A complicare ulteriormente le cose sono esperienze come quella di John Goerzen, programmatore e amministratore IT che vive, parole sue, in una vecchia fattoria del Kansas rurale che apparteneva ai nonni, con la città più vicina (seicento abitanti) a sette miglia (oltre undici chilometri). Nel suo blog The Changelog scrive spesso del rapporto con i due figli, in termini come questi:
Due anni fa, Jacob (che ne aveva tre) e io abbiamo costruito insieme il suo primo computer.
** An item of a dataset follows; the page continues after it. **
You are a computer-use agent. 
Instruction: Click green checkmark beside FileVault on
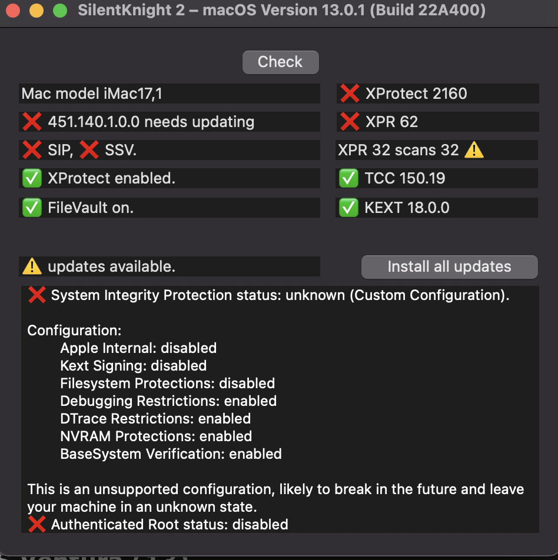coord(32,208)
Ci ho installato sopra Debian, ma non una interfaccia grafica. […] Ho scritto del gusto che [i due figli] hanno nell’imparare la riga di comando. […] Le occhiate scioccate che ricevo spiegando che i miei figli sono in grado di collegarsi a una shell Linux a partire dai tre anni sono divertenti. […] Invece che imparare a usare una Xbox, imparano a usare bash.
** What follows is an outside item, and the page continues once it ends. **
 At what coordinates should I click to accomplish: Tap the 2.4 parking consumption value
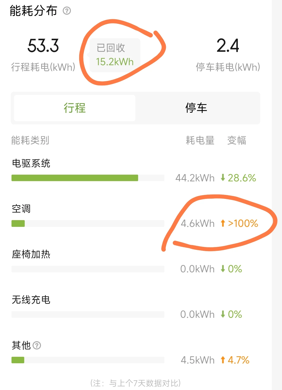coord(228,46)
Il resto del post illustra come a Jacob, che ora ha cinque anni, sia stato insegnato a caricare l’interfaccia grafica dalla riga di comando, allo scopo di azionare programmi liberi come Tuxpaint. E come per un bambino piccolo possa essere conveniente una interfaccia grafica quale xmonad, agevolmente controllabile da tastiera e con scarse esigenze di pilotaggio via mouse, più adatto alla coordinazione di un adulto.
L’aneddoto non spiega se l’esposizione precoce alla tecnologia sia dannosa o giovevole, né dove si trovi un eventuale giusto mezzo. Certamente rafforza l’idea che la cosa più importante per la crescita di un bambino sia ricevere vera attenzione dai genitori e la tecnologia sia solo una delle tante parti dell’equazione.
A peggiorare le cose, lascia intendere come l’interfaccia grafica, soccorritrice di adulti a milioni dalla nascita dell’informatica ai giorni nostri, quando si tratta di imparare possa essere sopravvalutata.